■ Saved data entries:
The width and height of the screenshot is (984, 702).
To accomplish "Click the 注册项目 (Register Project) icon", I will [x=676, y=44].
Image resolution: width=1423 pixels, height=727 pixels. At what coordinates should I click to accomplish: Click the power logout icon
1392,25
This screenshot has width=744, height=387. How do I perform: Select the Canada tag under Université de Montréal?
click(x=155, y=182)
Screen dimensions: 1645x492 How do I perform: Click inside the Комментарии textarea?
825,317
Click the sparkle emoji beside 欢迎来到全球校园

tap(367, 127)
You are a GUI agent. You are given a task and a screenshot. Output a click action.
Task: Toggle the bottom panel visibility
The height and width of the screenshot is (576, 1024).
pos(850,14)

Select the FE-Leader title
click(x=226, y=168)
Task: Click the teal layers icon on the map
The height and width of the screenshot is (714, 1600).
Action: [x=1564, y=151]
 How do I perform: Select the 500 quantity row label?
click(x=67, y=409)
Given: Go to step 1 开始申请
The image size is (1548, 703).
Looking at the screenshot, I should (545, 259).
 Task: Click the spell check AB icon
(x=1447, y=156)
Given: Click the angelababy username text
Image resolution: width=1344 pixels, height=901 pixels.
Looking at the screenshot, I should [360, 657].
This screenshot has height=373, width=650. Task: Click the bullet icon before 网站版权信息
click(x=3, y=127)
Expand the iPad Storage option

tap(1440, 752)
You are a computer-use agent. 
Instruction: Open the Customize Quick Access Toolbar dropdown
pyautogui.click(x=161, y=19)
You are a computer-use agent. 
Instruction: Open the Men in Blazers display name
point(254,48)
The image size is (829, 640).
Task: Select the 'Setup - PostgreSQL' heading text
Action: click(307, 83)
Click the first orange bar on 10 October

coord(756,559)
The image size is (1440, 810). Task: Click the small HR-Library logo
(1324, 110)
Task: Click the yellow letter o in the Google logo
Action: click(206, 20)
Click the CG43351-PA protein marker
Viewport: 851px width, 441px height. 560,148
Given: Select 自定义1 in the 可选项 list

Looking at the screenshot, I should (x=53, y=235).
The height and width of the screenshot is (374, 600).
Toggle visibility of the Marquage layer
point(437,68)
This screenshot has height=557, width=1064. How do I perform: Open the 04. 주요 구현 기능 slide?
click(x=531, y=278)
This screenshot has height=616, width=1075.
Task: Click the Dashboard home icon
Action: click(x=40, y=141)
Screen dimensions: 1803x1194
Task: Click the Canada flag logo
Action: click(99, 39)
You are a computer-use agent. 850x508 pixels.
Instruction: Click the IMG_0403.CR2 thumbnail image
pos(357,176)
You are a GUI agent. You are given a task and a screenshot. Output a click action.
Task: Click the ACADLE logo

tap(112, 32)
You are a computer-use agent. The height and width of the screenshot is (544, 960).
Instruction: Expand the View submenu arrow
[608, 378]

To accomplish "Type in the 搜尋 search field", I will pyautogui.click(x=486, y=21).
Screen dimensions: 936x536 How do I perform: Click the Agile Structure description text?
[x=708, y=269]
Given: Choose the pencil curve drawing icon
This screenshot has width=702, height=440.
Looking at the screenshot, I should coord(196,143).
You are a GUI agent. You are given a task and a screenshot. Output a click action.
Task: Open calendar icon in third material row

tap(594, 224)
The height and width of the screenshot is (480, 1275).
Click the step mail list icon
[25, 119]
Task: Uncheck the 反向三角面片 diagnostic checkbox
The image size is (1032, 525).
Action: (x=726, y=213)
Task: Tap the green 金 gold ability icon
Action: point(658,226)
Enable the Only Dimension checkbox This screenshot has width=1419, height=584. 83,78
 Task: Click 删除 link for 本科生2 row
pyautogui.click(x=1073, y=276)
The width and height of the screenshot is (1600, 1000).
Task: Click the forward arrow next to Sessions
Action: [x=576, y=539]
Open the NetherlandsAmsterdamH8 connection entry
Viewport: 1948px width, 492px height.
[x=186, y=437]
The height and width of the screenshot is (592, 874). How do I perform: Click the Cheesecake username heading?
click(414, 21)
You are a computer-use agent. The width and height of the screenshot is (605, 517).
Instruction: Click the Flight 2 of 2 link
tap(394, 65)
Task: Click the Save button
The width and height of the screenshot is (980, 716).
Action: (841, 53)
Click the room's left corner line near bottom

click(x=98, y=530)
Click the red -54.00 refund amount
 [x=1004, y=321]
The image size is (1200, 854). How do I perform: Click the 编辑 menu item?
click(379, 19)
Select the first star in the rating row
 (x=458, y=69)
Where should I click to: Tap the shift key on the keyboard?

■ TASK: Write the records out precisely, omitting nothing.

■ SOLUTION FOR THIS PROBLEM:
The width and height of the screenshot is (984, 702).
To accomplish "Click the 注册项目 (Register Project) icon", I will [x=676, y=44].
Image resolution: width=1423 pixels, height=727 pixels. At what coordinates should I click to accomplish: Click the power logout icon
1392,25
This screenshot has width=744, height=387. How do I perform: Select the Canada tag under Université de Montréal?
click(x=155, y=182)
Screen dimensions: 1645x492 How do I perform: Click inside the Комментарии textarea?
825,317
Click the sparkle emoji beside 欢迎来到全球校园

tap(367, 127)
You are a GUI agent. You are given a task and a screenshot. Output a click action.
Task: Toggle the bottom panel visibility
The height and width of the screenshot is (576, 1024).
pos(850,14)

Select the FE-Leader title
click(x=226, y=168)
Task: Click the teal layers icon on the map
The height and width of the screenshot is (714, 1600).
Action: [x=1564, y=151]
 How do I perform: Select the 500 quantity row label?
click(x=67, y=409)
Given: Go to step 1 开始申请
The image size is (1548, 703).
Looking at the screenshot, I should (545, 259).
 Task: Click the spell check AB icon
(x=1447, y=156)
Given: Click the angelababy username text
Image resolution: width=1344 pixels, height=901 pixels.
Looking at the screenshot, I should [360, 657].
This screenshot has height=373, width=650. Task: Click the bullet icon before 网站版权信息
click(x=3, y=127)
Expand the iPad Storage option

tap(1440, 752)
You are a computer-use agent. 
Instruction: Open the Customize Quick Access Toolbar dropdown
pyautogui.click(x=161, y=19)
You are a computer-use agent. 
Instruction: Open the Men in Blazers display name
point(254,48)
The image size is (829, 640).
Task: Select the 'Setup - PostgreSQL' heading text
Action: click(307, 83)
Click the first orange bar on 10 October

coord(756,559)
The image size is (1440, 810). Task: Click the small HR-Library logo
(1324, 110)
Task: Click the yellow letter o in the Google logo
Action: click(206, 20)
Click the CG43351-PA protein marker
Viewport: 851px width, 441px height. 560,148
Given: Select 自定义1 in the 可选项 list

Looking at the screenshot, I should (x=53, y=235).
The height and width of the screenshot is (374, 600).
Toggle visibility of the Marquage layer
point(437,68)
This screenshot has height=557, width=1064. How do I perform: Open the 04. 주요 구현 기능 slide?
click(x=531, y=278)
This screenshot has height=616, width=1075.
Task: Click the Dashboard home icon
Action: click(x=40, y=141)
Screen dimensions: 1803x1194
Task: Click the Canada flag logo
Action: click(99, 39)
You are a computer-use agent. 850x508 pixels.
Instruction: Click the IMG_0403.CR2 thumbnail image
pos(357,176)
You are a GUI agent. You are given a task and a screenshot. Output a click action.
Task: Click the ACADLE logo

tap(112, 32)
You are a computer-use agent. The height and width of the screenshot is (544, 960).
Instruction: Expand the View submenu arrow
[608, 378]

To accomplish "Type in the 搜尋 search field", I will pyautogui.click(x=486, y=21).
Screen dimensions: 936x536 How do I perform: Click the Agile Structure description text?
[x=708, y=269]
Given: Choose the pencil curve drawing icon
This screenshot has width=702, height=440.
Looking at the screenshot, I should coord(196,143).
You are a GUI agent. You are given a task and a screenshot. Output a click action.
Task: Open calendar icon in third material row

tap(594, 224)
The height and width of the screenshot is (480, 1275).
Click the step mail list icon
[25, 119]
Task: Uncheck the 反向三角面片 diagnostic checkbox
The image size is (1032, 525).
Action: (x=726, y=213)
Task: Tap the green 金 gold ability icon
Action: point(658,226)
Enable the Only Dimension checkbox This screenshot has width=1419, height=584. 83,78
 Task: Click 删除 link for 本科生2 row
pyautogui.click(x=1073, y=276)
The width and height of the screenshot is (1600, 1000).
Task: Click the forward arrow next to Sessions
Action: [x=576, y=539]
Open the NetherlandsAmsterdamH8 connection entry
Viewport: 1948px width, 492px height.
[x=186, y=437]
The height and width of the screenshot is (592, 874). How do I perform: Click the Cheesecake username heading?
click(414, 21)
You are a computer-use agent. The width and height of the screenshot is (605, 517).
Instruction: Click the Flight 2 of 2 link
tap(394, 65)
Task: Click the Save button
The width and height of the screenshot is (980, 716).
Action: (841, 53)
Click the room's left corner line near bottom

click(x=98, y=530)
Click the red -54.00 refund amount
 [x=1004, y=321]
The image size is (1200, 854). How do I perform: Click the 编辑 menu item?
click(379, 19)
Select the first star in the rating row
 (x=458, y=69)
Where should I click to: Tap the shift key on the keyboard?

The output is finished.